Responding to a question from Dana Loomis on starter interchangeability 
(re use of the post-1975 1.1hp starter in place of the pre-1975 .7hp 2000 
starter) Brian Shorey wrote If it's got the same number of teeth (9 vs 8), then 
it will work fine. Jason Hagen, responding to Brian, wrote on the basis of his 
bad experience fitting a 1975-1979 starter to a 1973 engine, do NOT put the 
wrong starter in this car. You will chew up your gear gear, regardless of 
whether the starter has the same number of teeth (because the pitch is 
different).
I disavow any special knowledge or experience, but the questions had been 
addressed by the late Herb Bridge in an article in Velocissima, November 1995, 
partly on the basis of experiments which Dr. Bridge (a Professor Emeritus at 
M.I.T.) had conducted along with his brother Jim (a precision machinist at Los 
Alamos), both alfisti whose opinions were highly respected by the late Fred Di 
Matteo. It had also been the subject of an ARI Service Bulletin Group 05 #02, 
October 1975. The problem was evidently not the pinion teeth, but the diameter 
of the ring gear; the 1.1 hp starter is about one cm larger in diameter than the 
.7 hp starter, placing its axis about .5 cm farther out while requiring the use 
of a larger ring gear, some relief-grinding of the motor mount, usually a little 
grinding of the block to relieve interference with the starter, and the use of 
one special eccentric bolt.
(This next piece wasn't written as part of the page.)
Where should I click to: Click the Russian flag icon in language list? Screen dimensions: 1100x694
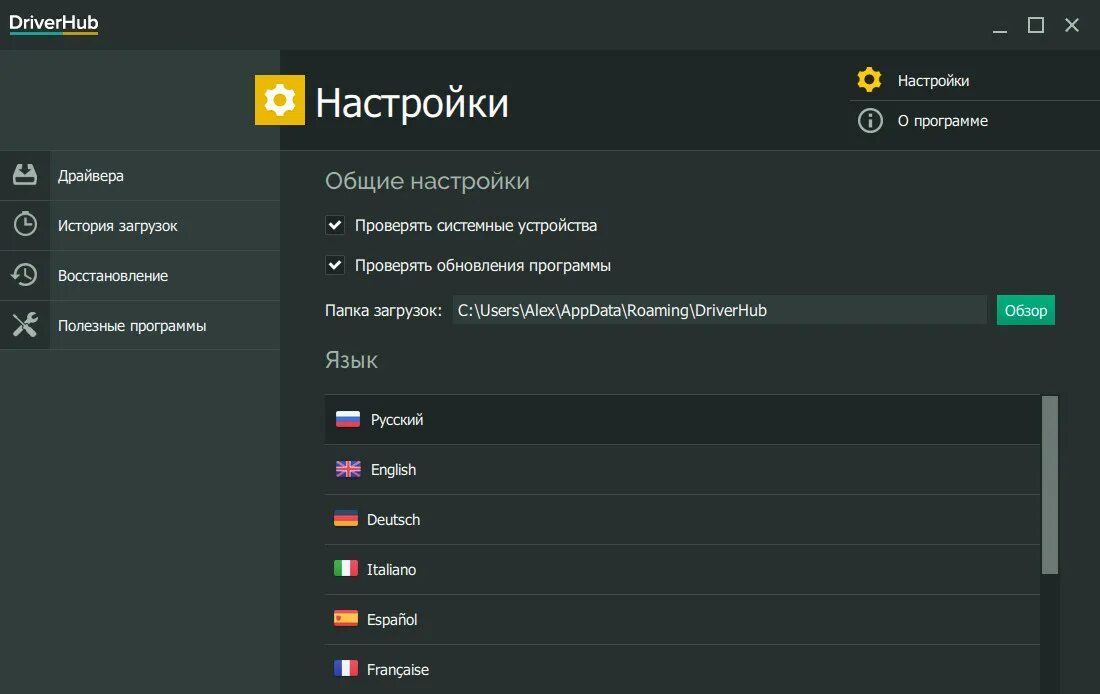346,419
These small changes are necessary to avoid the 
tooth-mesh problem Jason Hagen had, but with them the Bridges, Fred, and 
ARI say there is no problem. The later geared starter (which is lighter) may be 
a still better solution, but they are probably less easy to find on the 
used-spares market.
A transcription of the Herb Bridge article is included in a 
post by me to the digest,13 
March 1998, AD6-046 which should be in the digest archives; the ARI Service 
Bulletin Group 05 #02, October 1975, should be be vailable in various 
compilations of Service Bulletins.
A minor curiosity sidebar is that the .7 hp starters of the early 105/115 
2000 cars had a 116 part number, while the later 1.1 hp starters of the 116 cars 
and late 115 2000 Spiders had 105 part numbers, contrary to the usual part 
number logic, but an occasional anomaly is probably to be expected when dealing 
with Alfas, if not with Italian things more generally.
Cheers
John H.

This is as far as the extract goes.